→ TASK STATEMENT
Could you please output all of the records exactly?

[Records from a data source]
------------------------------------------------------------------------

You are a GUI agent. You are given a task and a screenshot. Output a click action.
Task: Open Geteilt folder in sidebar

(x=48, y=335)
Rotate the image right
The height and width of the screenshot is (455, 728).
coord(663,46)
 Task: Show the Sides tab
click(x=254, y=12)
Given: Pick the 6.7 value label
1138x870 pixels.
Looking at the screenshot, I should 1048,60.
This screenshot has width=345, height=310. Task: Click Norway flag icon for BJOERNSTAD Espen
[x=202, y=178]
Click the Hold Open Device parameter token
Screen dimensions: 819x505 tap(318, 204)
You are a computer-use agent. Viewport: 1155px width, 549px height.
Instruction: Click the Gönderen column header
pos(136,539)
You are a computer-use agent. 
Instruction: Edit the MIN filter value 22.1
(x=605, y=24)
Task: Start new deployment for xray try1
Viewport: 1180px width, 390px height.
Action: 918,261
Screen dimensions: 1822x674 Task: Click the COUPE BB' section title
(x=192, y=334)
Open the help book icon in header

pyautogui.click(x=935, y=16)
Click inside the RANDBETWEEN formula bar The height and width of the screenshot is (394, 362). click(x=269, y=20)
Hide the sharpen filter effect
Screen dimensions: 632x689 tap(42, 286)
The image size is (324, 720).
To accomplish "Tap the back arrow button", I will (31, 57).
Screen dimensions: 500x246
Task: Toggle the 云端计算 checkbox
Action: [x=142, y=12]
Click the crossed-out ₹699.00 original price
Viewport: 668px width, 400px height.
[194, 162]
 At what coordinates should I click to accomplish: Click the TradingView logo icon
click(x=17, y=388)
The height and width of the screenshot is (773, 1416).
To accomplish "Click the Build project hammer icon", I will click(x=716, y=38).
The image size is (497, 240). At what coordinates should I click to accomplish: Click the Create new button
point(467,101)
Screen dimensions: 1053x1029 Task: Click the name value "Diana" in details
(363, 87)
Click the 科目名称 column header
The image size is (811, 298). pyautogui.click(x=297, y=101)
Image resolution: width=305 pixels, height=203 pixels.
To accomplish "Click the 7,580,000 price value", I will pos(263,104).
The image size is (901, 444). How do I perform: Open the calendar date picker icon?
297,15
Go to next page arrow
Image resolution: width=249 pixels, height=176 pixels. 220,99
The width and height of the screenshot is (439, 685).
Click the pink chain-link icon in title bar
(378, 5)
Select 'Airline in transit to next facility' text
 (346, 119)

------------------------------------------------------------------------

→ YOUR SOLUTION
You are a GUI agent. You are given a task and a screenshot. Output a click action.
Task: Open Geteilt folder in sidebar

(x=48, y=335)
Rotate the image right
The height and width of the screenshot is (455, 728).
coord(663,46)
 Task: Show the Sides tab
click(x=254, y=12)
Given: Pick the 6.7 value label
1138x870 pixels.
Looking at the screenshot, I should 1048,60.
This screenshot has width=345, height=310. Task: Click Norway flag icon for BJOERNSTAD Espen
[x=202, y=178]
Click the Hold Open Device parameter token
Screen dimensions: 819x505 tap(318, 204)
You are a computer-use agent. Viewport: 1155px width, 549px height.
Instruction: Click the Gönderen column header
pos(136,539)
You are a computer-use agent. 
Instruction: Edit the MIN filter value 22.1
(x=605, y=24)
Task: Start new deployment for xray try1
Viewport: 1180px width, 390px height.
Action: 918,261
Screen dimensions: 1822x674 Task: Click the COUPE BB' section title
(x=192, y=334)
Open the help book icon in header

pyautogui.click(x=935, y=16)
Click inside the RANDBETWEEN formula bar The height and width of the screenshot is (394, 362). click(x=269, y=20)
Hide the sharpen filter effect
Screen dimensions: 632x689 tap(42, 286)
The image size is (324, 720).
To accomplish "Tap the back arrow button", I will (31, 57).
Screen dimensions: 500x246
Task: Toggle the 云端计算 checkbox
Action: [x=142, y=12]
Click the crossed-out ₹699.00 original price
Viewport: 668px width, 400px height.
[194, 162]
 At what coordinates should I click to accomplish: Click the TradingView logo icon
click(x=17, y=388)
The height and width of the screenshot is (773, 1416).
To accomplish "Click the Build project hammer icon", I will click(x=716, y=38).
The image size is (497, 240). At what coordinates should I click to accomplish: Click the Create new button
point(467,101)
Screen dimensions: 1053x1029 Task: Click the name value "Diana" in details
(363, 87)
Click the 科目名称 column header
The image size is (811, 298). pyautogui.click(x=297, y=101)
Image resolution: width=305 pixels, height=203 pixels.
To accomplish "Click the 7,580,000 price value", I will pos(263,104).
The image size is (901, 444). How do I perform: Open the calendar date picker icon?
297,15
Go to next page arrow
Image resolution: width=249 pixels, height=176 pixels. 220,99
The width and height of the screenshot is (439, 685).
Click the pink chain-link icon in title bar
(378, 5)
Select 'Airline in transit to next facility' text
 (346, 119)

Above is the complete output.